YOUR TASK — Display, copied in full, each line of the data below that contains the word "Sitemap".

EXERCISE INPUTS —
_ _ _
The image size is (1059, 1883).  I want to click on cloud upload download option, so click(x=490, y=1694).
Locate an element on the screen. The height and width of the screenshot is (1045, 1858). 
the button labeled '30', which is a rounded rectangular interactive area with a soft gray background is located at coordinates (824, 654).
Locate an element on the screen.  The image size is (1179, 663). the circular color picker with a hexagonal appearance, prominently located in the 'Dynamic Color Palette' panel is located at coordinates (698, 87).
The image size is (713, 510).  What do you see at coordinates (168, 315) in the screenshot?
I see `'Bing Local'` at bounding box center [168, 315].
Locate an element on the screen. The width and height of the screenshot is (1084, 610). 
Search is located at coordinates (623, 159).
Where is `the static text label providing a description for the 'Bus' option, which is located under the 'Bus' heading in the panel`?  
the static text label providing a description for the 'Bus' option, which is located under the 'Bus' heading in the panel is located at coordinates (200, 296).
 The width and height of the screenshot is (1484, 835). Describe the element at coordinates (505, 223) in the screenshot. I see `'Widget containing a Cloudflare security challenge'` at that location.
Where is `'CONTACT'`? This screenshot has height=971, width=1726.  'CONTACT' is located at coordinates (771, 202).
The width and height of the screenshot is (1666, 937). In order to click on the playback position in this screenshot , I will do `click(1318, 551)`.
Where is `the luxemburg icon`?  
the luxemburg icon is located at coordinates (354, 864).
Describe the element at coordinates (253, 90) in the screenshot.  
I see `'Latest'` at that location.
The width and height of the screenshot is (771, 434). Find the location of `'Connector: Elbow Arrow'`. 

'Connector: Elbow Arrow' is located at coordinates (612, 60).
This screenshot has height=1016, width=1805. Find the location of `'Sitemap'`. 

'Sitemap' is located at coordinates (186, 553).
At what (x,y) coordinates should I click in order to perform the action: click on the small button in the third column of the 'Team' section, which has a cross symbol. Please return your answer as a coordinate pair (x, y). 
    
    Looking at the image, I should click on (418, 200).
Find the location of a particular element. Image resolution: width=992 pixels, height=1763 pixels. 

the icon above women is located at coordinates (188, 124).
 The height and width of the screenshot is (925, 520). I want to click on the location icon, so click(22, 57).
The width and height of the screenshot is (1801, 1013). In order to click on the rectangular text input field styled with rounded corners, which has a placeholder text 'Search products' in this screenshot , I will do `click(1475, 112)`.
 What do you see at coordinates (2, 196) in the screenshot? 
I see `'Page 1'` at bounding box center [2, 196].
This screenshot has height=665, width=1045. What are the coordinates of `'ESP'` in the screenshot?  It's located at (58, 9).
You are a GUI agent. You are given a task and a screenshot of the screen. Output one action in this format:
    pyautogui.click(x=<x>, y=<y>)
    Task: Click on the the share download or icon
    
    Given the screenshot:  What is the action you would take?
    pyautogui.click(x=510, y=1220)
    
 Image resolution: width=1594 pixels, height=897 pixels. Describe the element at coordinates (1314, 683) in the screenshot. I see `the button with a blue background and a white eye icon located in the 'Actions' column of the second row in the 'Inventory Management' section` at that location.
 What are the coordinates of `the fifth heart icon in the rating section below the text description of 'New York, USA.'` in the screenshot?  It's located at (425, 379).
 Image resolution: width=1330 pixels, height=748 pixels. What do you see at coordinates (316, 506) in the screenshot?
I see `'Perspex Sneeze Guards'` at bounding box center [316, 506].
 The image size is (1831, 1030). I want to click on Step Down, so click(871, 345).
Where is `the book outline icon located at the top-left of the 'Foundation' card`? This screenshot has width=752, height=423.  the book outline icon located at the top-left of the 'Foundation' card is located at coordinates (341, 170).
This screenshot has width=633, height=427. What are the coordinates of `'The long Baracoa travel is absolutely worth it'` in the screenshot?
_ _ _
CORRECT OUTPUT —
This screenshot has height=1016, width=1805. Find the location of `'Sitemap'`. 
'Sitemap' is located at coordinates (186, 553).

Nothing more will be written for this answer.